• **Work instructions**
Exact wording is needed for every line from the one holding "You are a computer-use agent. 616x405 pixels." to the end of the records below; write those lines out and omit the pictures.
(Source records)
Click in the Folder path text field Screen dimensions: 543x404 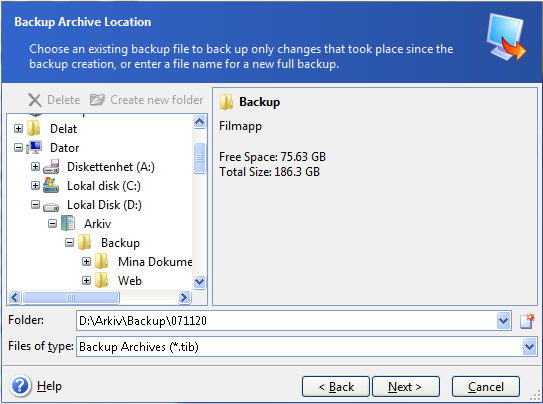click(x=287, y=321)
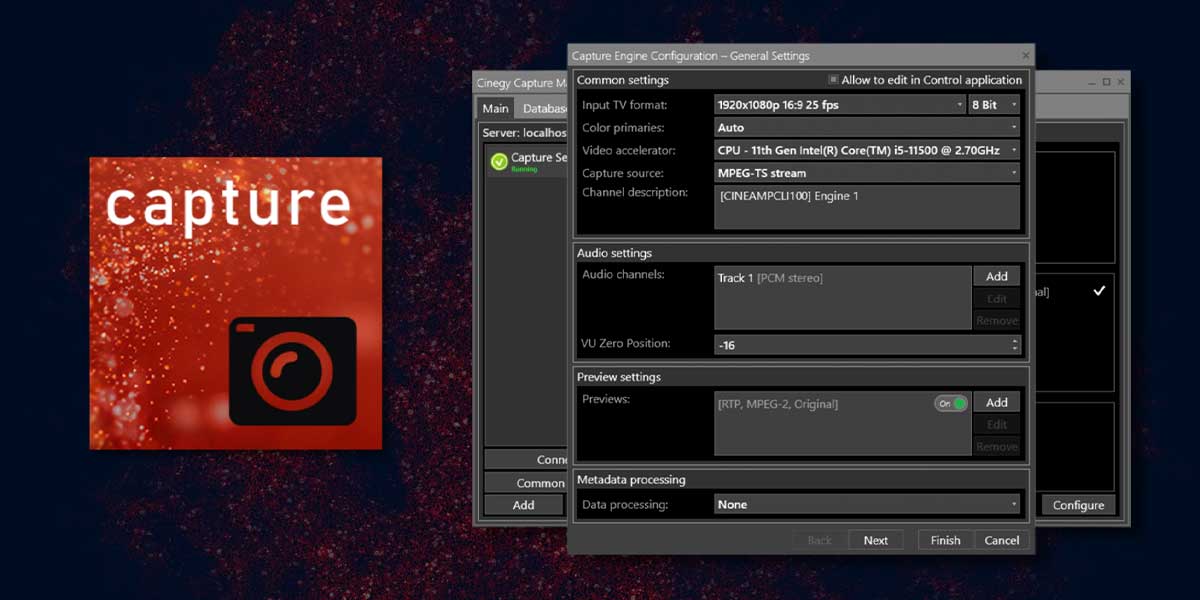Click the Configure button

pos(1078,505)
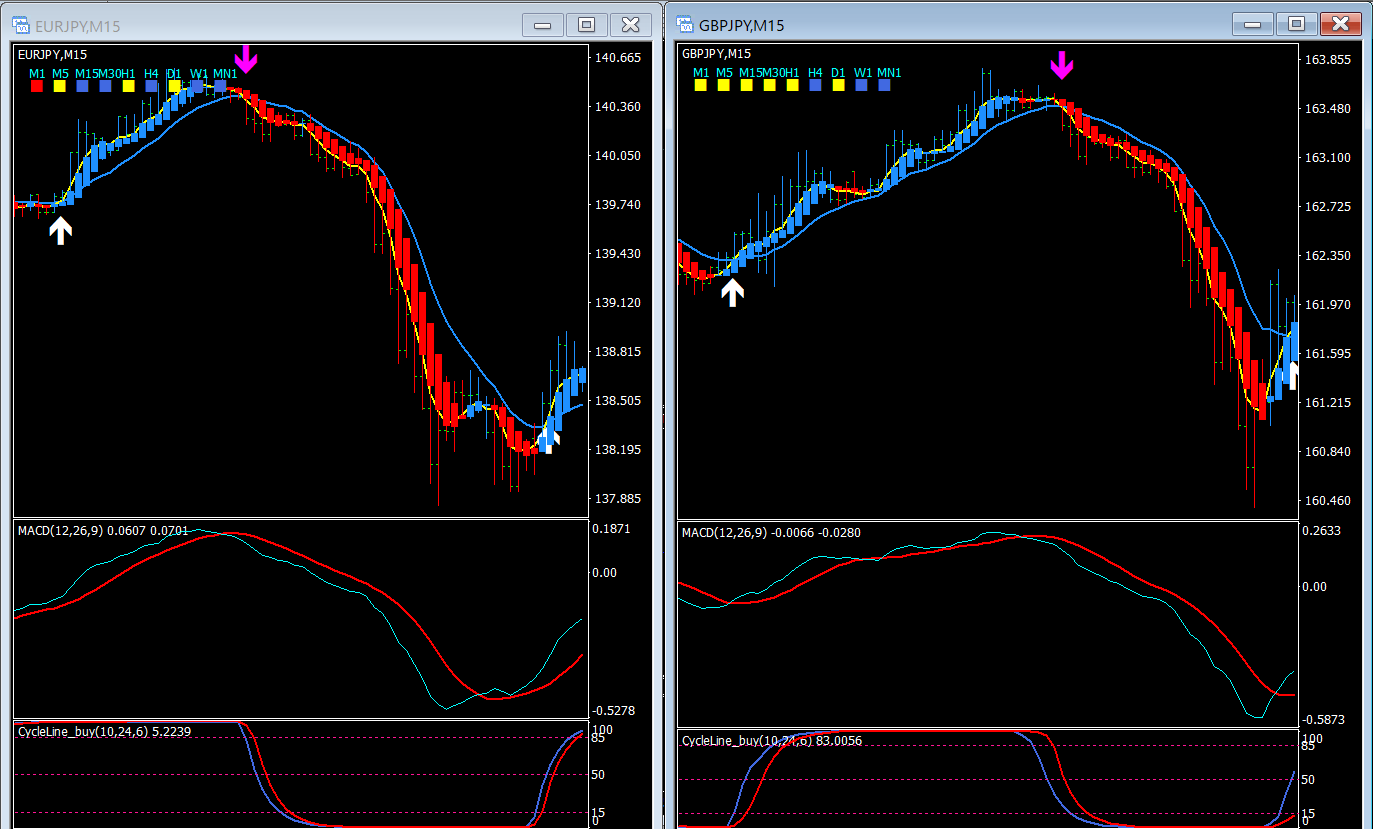Screen dimensions: 1373x829
Task: Click the blue H4 trend square on GBPJPY
Action: pyautogui.click(x=815, y=86)
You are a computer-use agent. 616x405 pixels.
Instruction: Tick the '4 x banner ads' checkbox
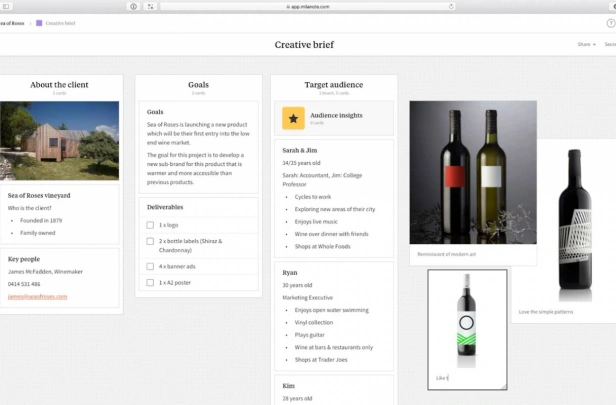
(End Source records)
• **Answer space**
You are a computer-use agent. 616x405 pixels.
Instruction: Tick the '4 x banner ads' checkbox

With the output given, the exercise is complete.